The great post-war Australian coach, Percy Cerutty once averred that the finest athletic displays he ever witnessed were in Aboriginal communities where, uncluttered with and unfettered by what he called “Western values” and religious hang-ups, participants deported themselves with a natural elegance and fleetness of foot, and could endure levels of pain and suffering well beyond those of their ‘civilized’ counterparts.
Replicating that in a concrete stadium would, however, have been problematic. Chucking a spear across an empty field, jumping in triplicate into a pit of sand, lumbering endlessly around a plastic track with neither tasty kangaroo up front nor hungry crocodile behind to stimulate the pace? And what use would a communistic tribesman have had for a gold medal except to dangle it on his didgeridoo?
Such issues will be, of course, for society’s members – locally, globally, varyingly – to settle. Many will doubtless see sport purely as a means of healthy exercise and recreation whether strenuous and vigorous or painstaking and skilful; others may prefer to merely spectate or do nothing.

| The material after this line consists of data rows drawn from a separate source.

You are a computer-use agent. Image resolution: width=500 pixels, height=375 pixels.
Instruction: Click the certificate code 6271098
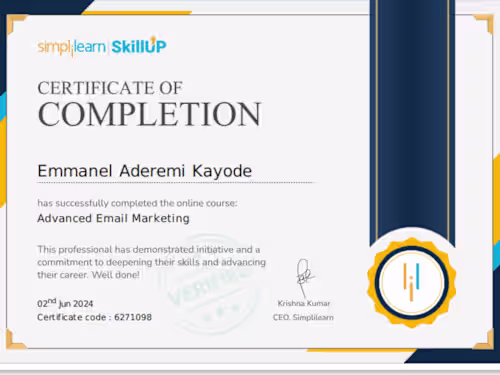pyautogui.click(x=133, y=317)
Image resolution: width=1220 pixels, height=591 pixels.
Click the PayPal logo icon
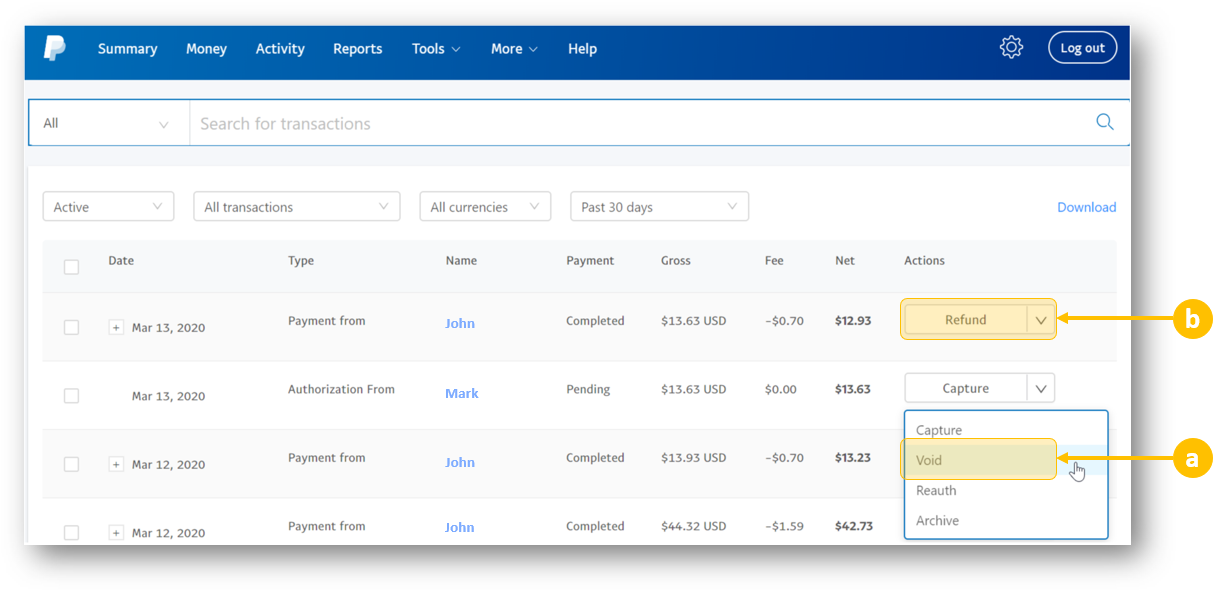click(x=54, y=48)
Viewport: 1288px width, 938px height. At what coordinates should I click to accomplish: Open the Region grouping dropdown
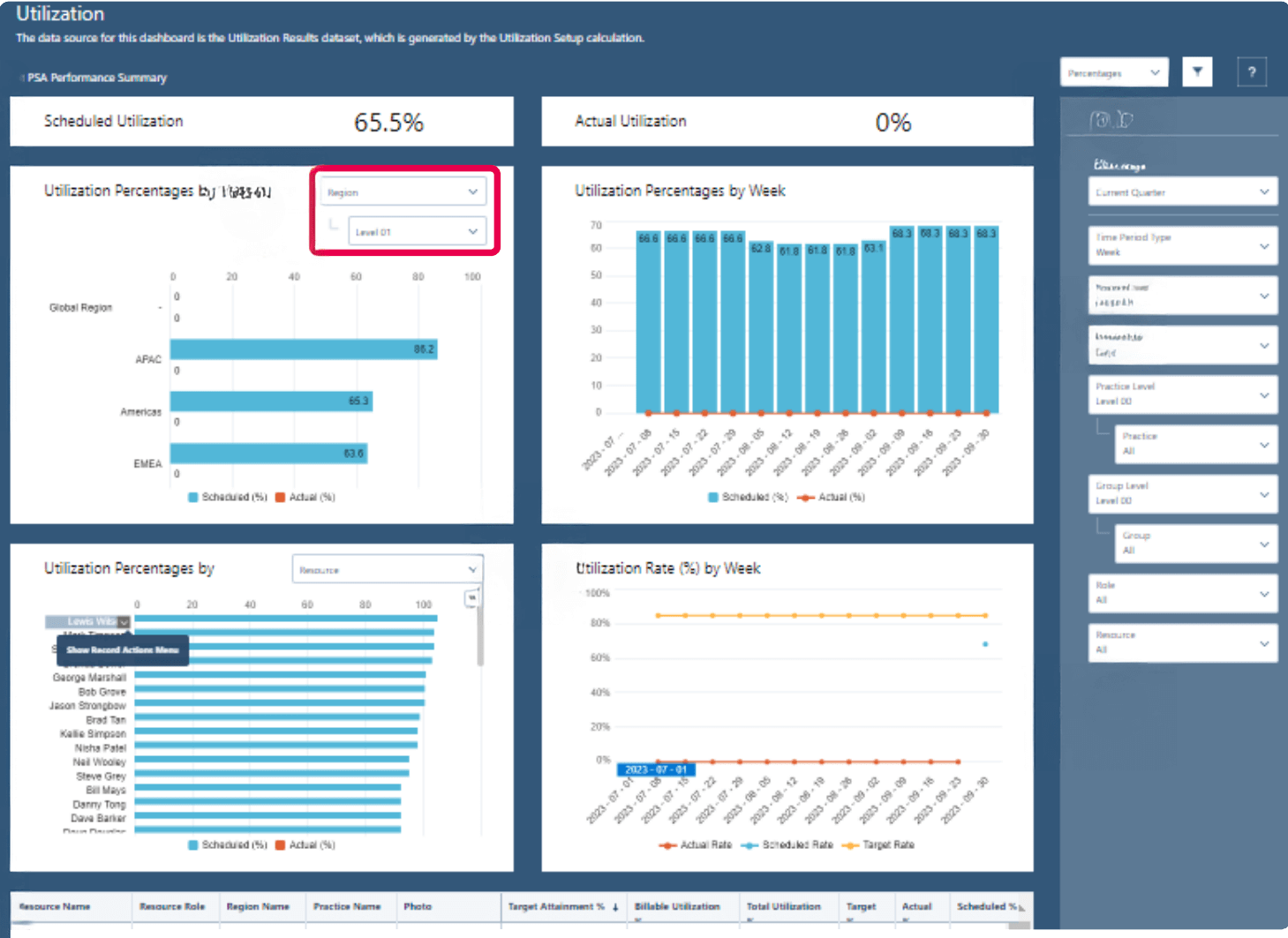(403, 191)
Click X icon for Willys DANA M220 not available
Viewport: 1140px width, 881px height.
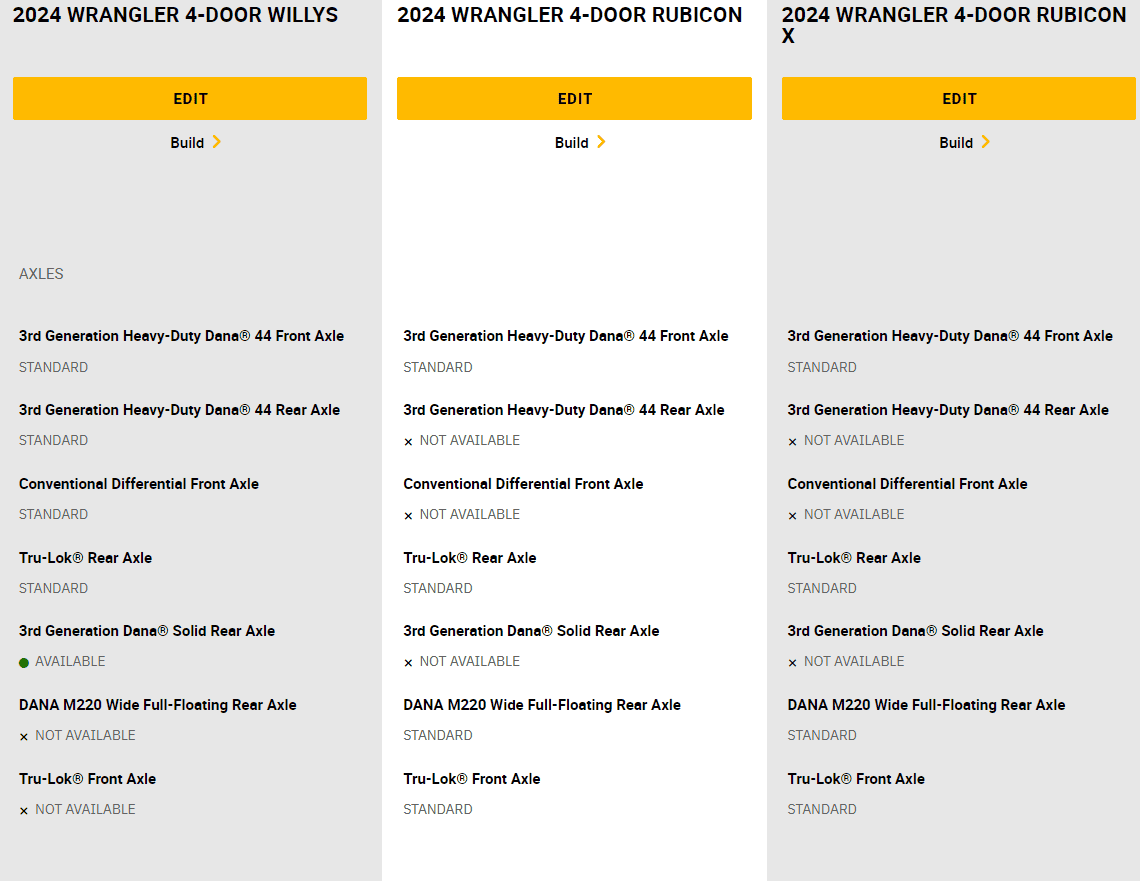pos(24,736)
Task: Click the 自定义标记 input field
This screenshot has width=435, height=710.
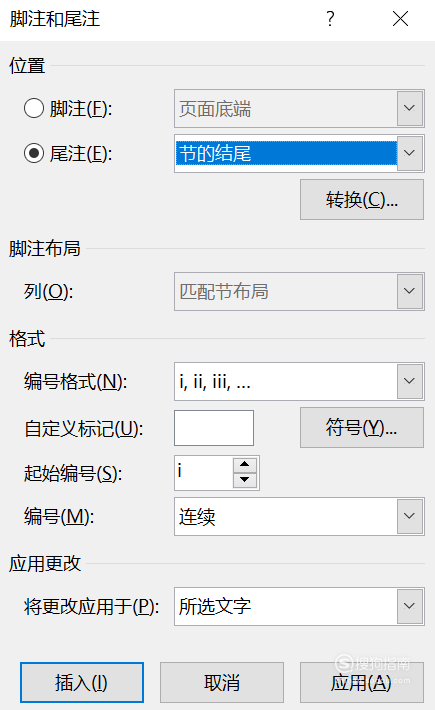Action: point(214,428)
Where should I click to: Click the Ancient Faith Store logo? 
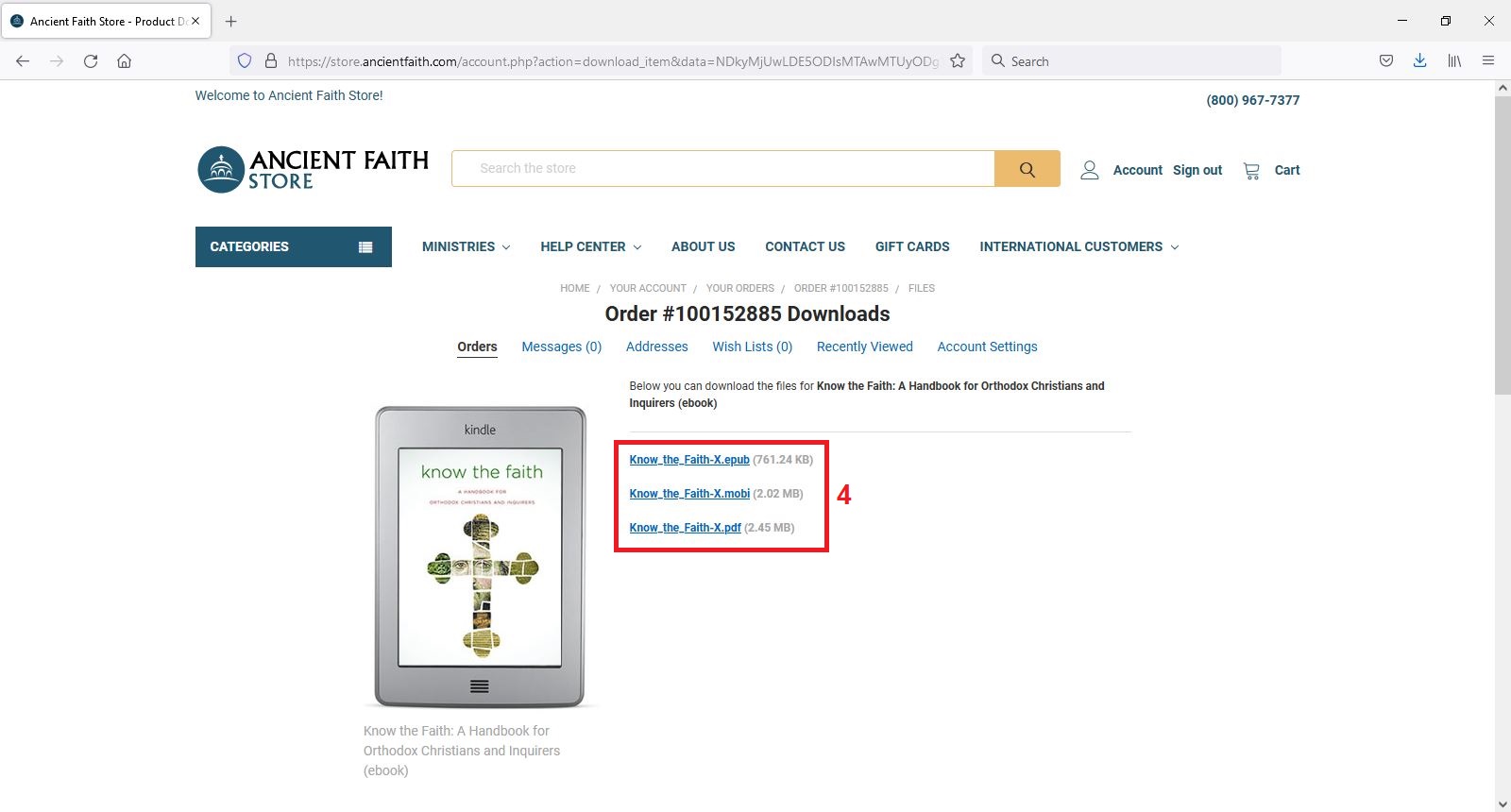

Some competitive elements and means of recording may well of course linger: football retaining its goalposts and referees, athletics its measuring tapes and stopwatches, judo its belt and points systems, but gone surely will be the all-pervading need to defeat, vanquish and rout: the tackle above the ball, the punch below the belt, the bouncer, the beamer and the hypodermic. Imagine: the Corinthian Spirit restored; amateurism regaining its true meaning and status within sport – and beyond. Imagine: world festivals replacing international competitions; sport for sport’s sake. Imagine too: divisive national flags recycled into cleaning mops; chauvinistic anthems supplanted by…Imagine.
And if some future Major Taylor is observed swooping around a velodrome with a posse of somewhat paler gentlemen in his wake, there will be no question whatsoever of bullwhip or hood: he’ll simply be pedalling a wee bit faster.